1808 – He was born in the town of Muaskar in the area of Oran on September 6, 1808.
1825 – His father was a shaykh in the Qadiri sufi order of Islam. In his childhood he learned to memorize the Qur’an and was well trained in theological and linguistic studies, having an education far better than that of his peers. He set out for the Muslim pilgrimage, hajj, with his father. While in Mecca he encountered Imam Shamil; the two spoke at length on different topics. He also traveled to Damascus and Baghdad, and visited the graves of famous Muslims such Shaykh Ibn Arabi. This experience cemented his religious enthusiasm. On his way back to Algeria, he was impressed by the reforms carried out by Muhammad Ali in Egypt. He returned to his homeland a few months before the arrival of the French.

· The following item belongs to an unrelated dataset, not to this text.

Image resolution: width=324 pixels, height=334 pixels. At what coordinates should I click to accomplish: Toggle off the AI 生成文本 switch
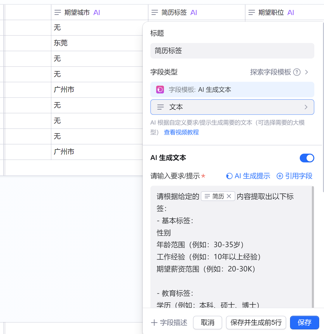pos(307,158)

1830-1847 – Algeria was invaded by France; French colonial domination over Algeria supplanted what had been domination in name only by the Ottoman Empire. Within two years, Abd al-Qadir was made an amir and with the loyalty of a number of tribes began a rebellion against the French. He was effective at using guerrilla warfare and for a decade, up until 1842, scored many victories. He often signed tactical truces with the French, but these did not last. His power base was in the western part of Algeria, where he was successful in uniting the tribes against the French. He was noted for his chivalry; at one occasion released his French captives simply because he had insufficient food to feed them. Abd al-Qadir was eventually forced to surrender. The French armies grew large, and brutally suppressed the native population and practiced a scorched-earth policy. Abd al-Qadir’s failure to get support from eastern tribes, apart from the Berbers of western Kabylie, also contributed to the quelling of the rebellion. On December 21, 1847, after being denied refuge in Morocco (strangely parallelling Jugurtha’s career two thousand years earlier), Abd al-Qadir was forced to surrender. Two days later, his surrender was made official to the French Governor-General of Algeria, Henri d’Orléans, duc d’Aumale. Abd al-Qadir was exiled to France, in violation of the promise that he would be allowed to go to Alexandria or Acre, on the faith of which he had surrendered.
1848 – Abd al-Qadir and his family were detained in France, first at Toulon, then at Pau, being in November 1848 transferred to the chateau of Amboise.
1852 – He was released by Napoleon III on taking an oath never again to disturb Algeria. The amir then took up his residence in Brusa, to Damascus. While in Damascus he befriended Lady Jane Digby and Richard and Isabel Burton.
1860 – In July 1860, when the Moslems of that city, taking advantage of disturbances among the Druzes of Lebanon, attacked the Christian quarter and killed over 3000 persons, Abd al-Qadir helped to repress the outbreak and saved large numbers of Christians. For this action the French government, which granted the amir a pension of L. 4000, bestowed on him the grand cross of the Legion of Honour.
1871 – When the Algerians again rose in revolt, Abd al-Qadir wrote to them counselling submission to France.
1883 – He died at Damascus on the 26th of May 1883.